━━ DATASET EXTRACT ━━

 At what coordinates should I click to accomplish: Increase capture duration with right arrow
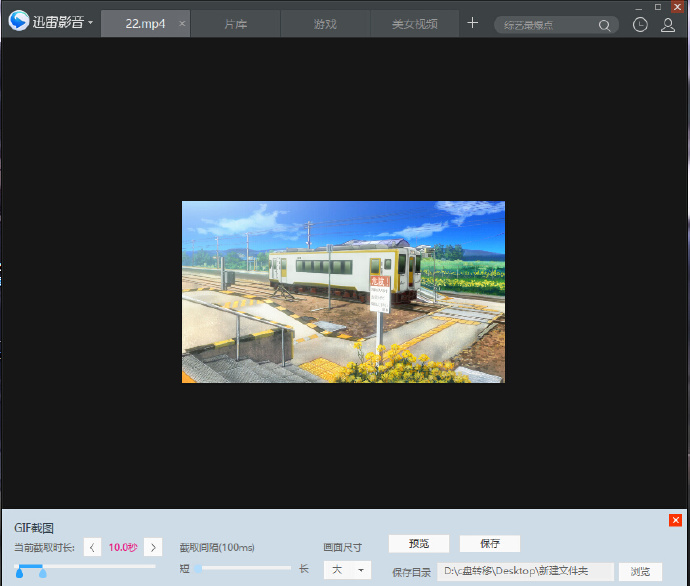pos(153,547)
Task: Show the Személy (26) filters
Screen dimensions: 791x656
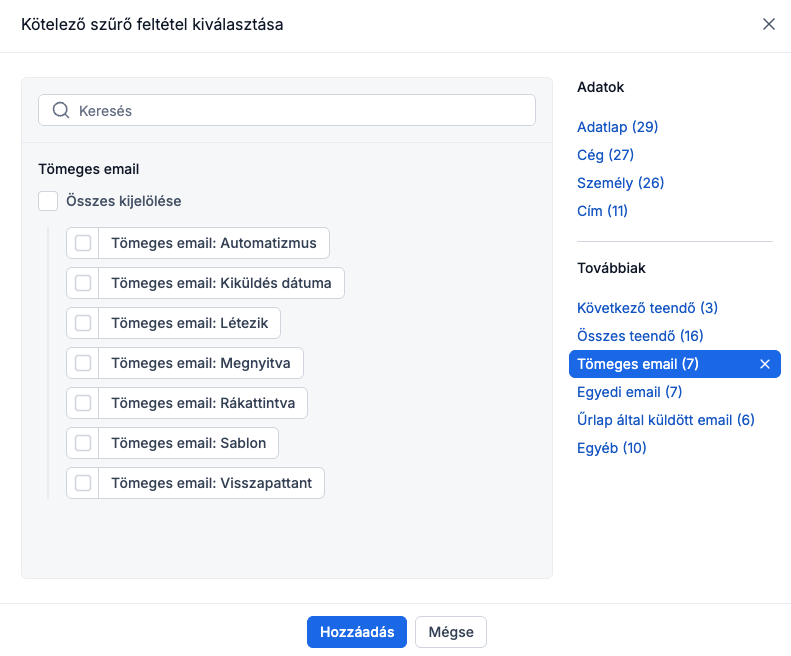Action: pos(620,183)
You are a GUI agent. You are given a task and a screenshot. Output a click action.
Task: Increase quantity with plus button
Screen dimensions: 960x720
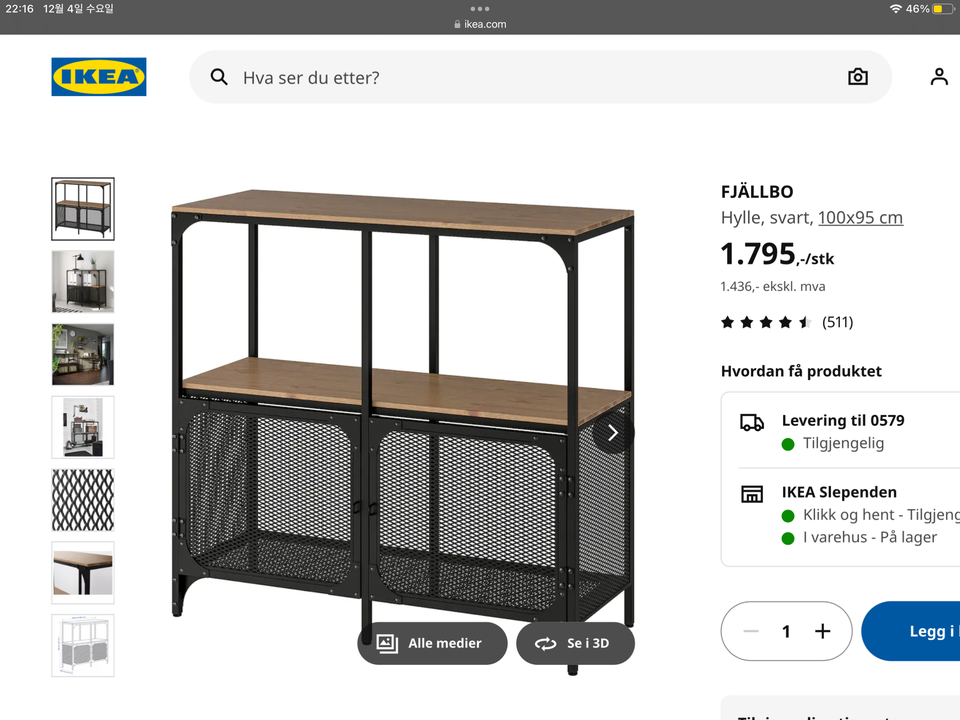(822, 631)
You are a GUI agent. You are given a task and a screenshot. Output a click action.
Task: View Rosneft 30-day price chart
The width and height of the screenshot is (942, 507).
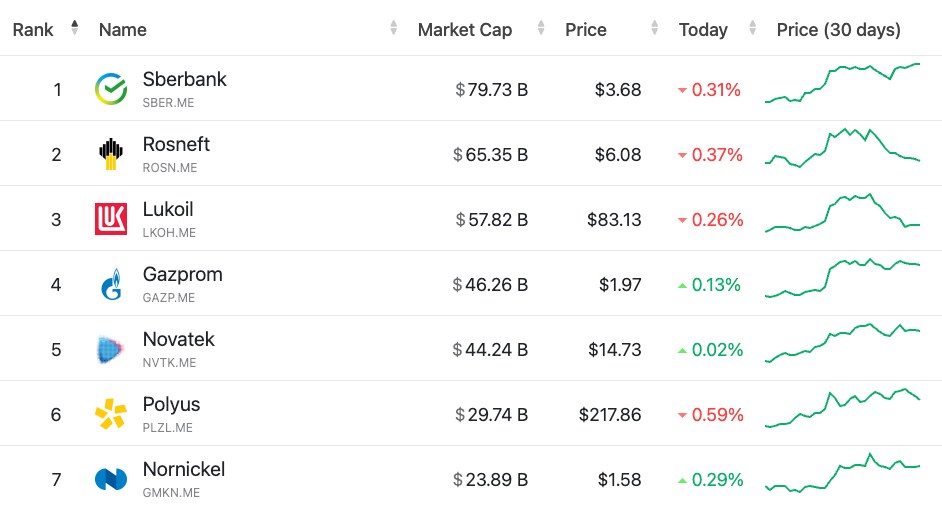[842, 150]
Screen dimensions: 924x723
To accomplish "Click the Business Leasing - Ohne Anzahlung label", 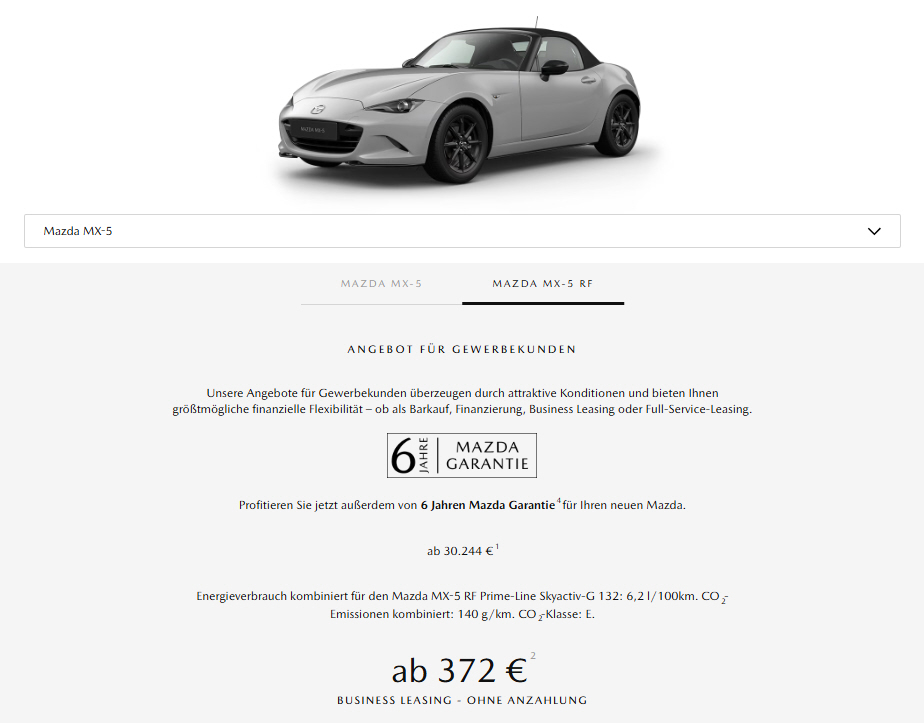I will pyautogui.click(x=462, y=701).
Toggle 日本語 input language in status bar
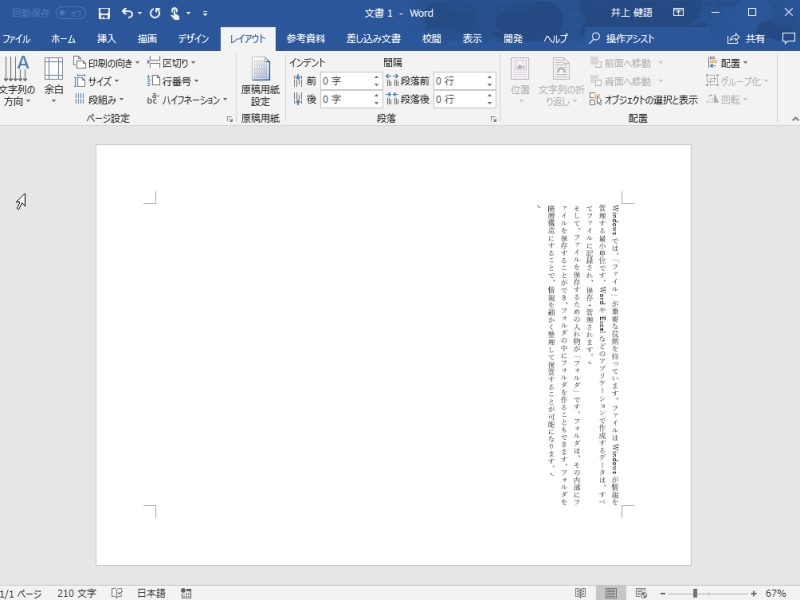This screenshot has height=600, width=800. coord(149,592)
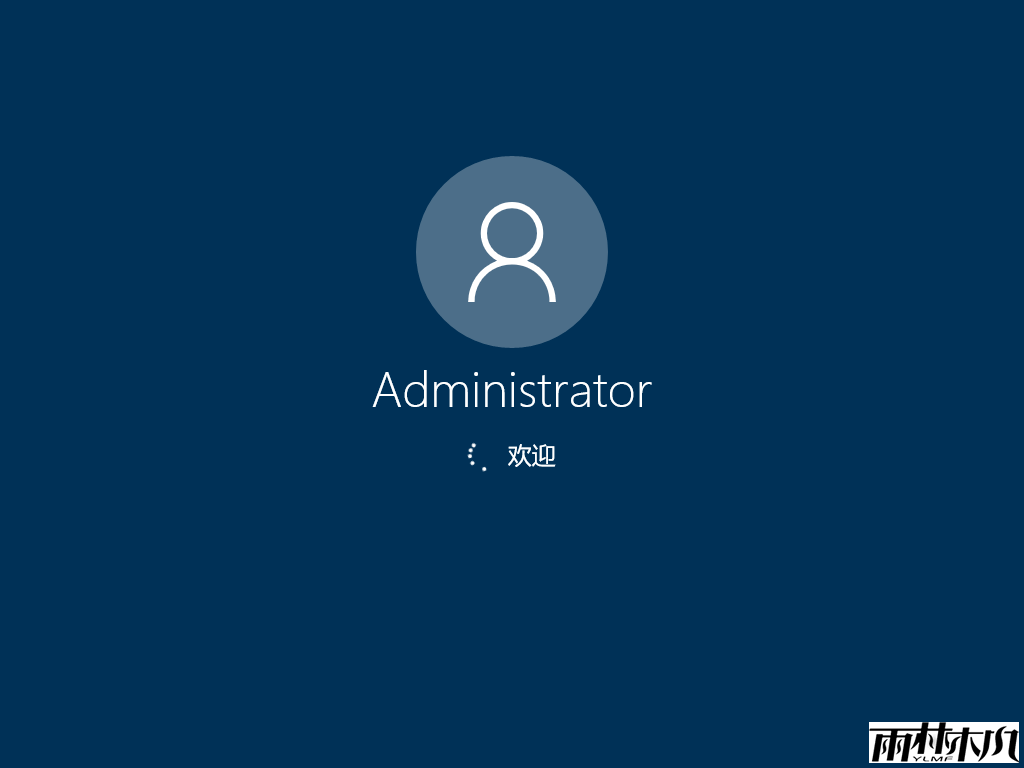Click the 雨林木风 watermark logo
This screenshot has height=768, width=1024.
(944, 743)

━━━

__TASK INSTRUCTIONS__
Repeat each line of the material, unaltered, from the first through the line with "Task: Increase quantity with plus button", and include no pictures.

__ANSWER TO THIS PROBLEM__
 At what coordinates should I click to accomplish: Increase capture duration with right arrow
pos(153,547)
Task: Show the Személy (26) filters
Screen dimensions: 791x656
Action: pos(620,183)
You are a GUI agent. You are given a task and a screenshot. Output a click action.
Task: Increase quantity with plus button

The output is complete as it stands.